Anggota DPR RI Ali Taher Parasong menegaskan bahwa pertumbuhan ekonomi yang dicapai harus sungguh-sungguh dapat menciptakan lapangan kerja serta juga harus diimbangi dengan pelatihan dan pembenahan terhadap SDM nasional.
"Yang paling penting, pertumbuhan ekonomi harus mampu mengangkat tenaga kerja. Jika 1 persen bisa mengangkat 400-700 ribu tenaga kerja baru, maka pertumbuhan ekonomi, kalau di atas 5 persen saja, bisa menyerap 2-3 juta angkatan kerja baru per tahun," kata Ali.
Namun, politisi PAN itu mengingatkan bahwa faktanya di lapangan, masih ada Balai Latihan Kerja yang tidak berfungsi dengan bagus, serta ada jenis pelatihan yang belum mengikuti perkembangan zaman.
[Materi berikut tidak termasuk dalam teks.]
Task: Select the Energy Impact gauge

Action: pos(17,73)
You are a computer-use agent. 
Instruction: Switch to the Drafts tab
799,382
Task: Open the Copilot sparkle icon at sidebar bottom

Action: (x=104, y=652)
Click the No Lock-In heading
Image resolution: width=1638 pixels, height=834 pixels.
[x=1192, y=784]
Sementara itu, Anggota Komisi IX DPR RI Netty Prasetiyani mengatakan bahwa permasalahan tingkat pengangguran yang terdapat di Tanah Air dapat diatasi, antara lain, dengan meningkatkan pertumbuhan perekonomian nasional yang baik.
Politisi PKS itu mengingatkan bahwa tingkat pertumbuhan ekonomi Indonesia per tahun rata-rata hanya mencapai sekitar 5 persen. Angka tersebut dinilai masih belum mampu untuk menyerap tenaga kerja yang setiap tahunnya terdapat sekitar 3.000.000 angkatan kerja baru.
Selain itu, kata dia, penting pula untuk menyoroti keselarasan kurikulum pendidikan dalam hal ini SMK dengan kebutuhan pasar akan lapangan kerja, yang dinilai masih belum memadai di Nusantara.
"Output link pendidikan kita belum semuanya link and match dengan kebutuhan pasar. Jadi, lulusan sekolah ini kadang tidak memenuhi kebutuhan yang disodorkan oleh pasar. Ini perlu diperhatikan oleh pemerintah," kata Netty.